§ Instructions for the task: Scan the records below for the string "info" and return every line where it appears.

"""

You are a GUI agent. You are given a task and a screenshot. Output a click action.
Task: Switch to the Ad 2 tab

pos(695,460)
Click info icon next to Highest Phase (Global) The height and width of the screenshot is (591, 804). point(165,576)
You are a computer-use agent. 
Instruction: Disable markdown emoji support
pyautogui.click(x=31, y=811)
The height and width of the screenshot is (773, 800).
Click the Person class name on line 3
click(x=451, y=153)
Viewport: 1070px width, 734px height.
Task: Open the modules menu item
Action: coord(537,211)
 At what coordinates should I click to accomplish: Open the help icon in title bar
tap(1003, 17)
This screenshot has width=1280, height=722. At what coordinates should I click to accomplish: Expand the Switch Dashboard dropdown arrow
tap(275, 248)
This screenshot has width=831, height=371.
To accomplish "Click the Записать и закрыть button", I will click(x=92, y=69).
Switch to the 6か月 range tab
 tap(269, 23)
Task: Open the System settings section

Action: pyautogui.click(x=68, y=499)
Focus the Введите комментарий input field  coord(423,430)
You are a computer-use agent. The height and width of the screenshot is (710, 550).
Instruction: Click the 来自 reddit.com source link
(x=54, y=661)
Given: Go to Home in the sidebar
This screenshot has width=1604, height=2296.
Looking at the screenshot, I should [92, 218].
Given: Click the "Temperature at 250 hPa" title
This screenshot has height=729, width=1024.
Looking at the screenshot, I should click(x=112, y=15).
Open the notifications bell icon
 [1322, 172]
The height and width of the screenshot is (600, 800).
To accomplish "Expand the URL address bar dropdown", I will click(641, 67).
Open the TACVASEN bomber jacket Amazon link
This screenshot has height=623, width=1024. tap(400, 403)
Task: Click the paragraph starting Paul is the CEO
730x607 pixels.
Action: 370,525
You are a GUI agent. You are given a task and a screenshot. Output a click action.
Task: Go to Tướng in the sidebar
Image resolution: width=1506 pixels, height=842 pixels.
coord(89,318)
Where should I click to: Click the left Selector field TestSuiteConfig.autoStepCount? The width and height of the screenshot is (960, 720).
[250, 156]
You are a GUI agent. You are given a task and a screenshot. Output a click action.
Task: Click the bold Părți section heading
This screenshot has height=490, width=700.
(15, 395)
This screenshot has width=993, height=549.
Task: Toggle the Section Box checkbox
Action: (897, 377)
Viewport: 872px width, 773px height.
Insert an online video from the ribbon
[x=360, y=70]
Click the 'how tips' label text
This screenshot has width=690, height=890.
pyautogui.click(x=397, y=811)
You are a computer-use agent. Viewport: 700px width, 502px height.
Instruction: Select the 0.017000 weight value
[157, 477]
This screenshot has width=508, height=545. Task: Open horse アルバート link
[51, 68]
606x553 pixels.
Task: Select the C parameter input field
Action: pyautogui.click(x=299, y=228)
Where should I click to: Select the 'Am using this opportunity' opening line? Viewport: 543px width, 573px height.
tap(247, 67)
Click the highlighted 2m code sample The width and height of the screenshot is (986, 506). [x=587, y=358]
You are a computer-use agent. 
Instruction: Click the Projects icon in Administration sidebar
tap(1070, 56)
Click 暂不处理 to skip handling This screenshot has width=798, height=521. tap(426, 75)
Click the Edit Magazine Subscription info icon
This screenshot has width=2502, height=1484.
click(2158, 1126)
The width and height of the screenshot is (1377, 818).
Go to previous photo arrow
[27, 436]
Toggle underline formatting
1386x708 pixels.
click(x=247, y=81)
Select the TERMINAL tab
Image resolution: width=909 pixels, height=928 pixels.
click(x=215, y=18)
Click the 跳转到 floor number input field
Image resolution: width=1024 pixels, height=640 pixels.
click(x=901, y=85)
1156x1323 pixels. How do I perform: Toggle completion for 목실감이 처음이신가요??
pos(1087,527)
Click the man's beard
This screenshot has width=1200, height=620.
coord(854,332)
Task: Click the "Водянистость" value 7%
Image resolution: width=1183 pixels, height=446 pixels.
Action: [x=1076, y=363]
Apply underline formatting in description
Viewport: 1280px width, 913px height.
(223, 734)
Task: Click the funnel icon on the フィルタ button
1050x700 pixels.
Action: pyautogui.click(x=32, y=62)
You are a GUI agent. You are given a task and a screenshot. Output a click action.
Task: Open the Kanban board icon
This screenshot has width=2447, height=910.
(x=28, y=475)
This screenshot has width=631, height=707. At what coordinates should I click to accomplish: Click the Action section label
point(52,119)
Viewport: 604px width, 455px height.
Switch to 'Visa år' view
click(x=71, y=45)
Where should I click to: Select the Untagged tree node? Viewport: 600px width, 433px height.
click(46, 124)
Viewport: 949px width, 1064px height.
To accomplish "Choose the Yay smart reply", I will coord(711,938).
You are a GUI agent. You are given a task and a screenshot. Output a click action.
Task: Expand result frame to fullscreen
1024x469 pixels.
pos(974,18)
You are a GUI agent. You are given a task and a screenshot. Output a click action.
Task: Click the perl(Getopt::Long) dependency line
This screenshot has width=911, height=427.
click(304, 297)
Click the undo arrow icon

"""

§ Solution to this task:
Click info icon next to Highest Phase (Global) The height and width of the screenshot is (591, 804). point(165,576)
Click the Edit Magazine Subscription info icon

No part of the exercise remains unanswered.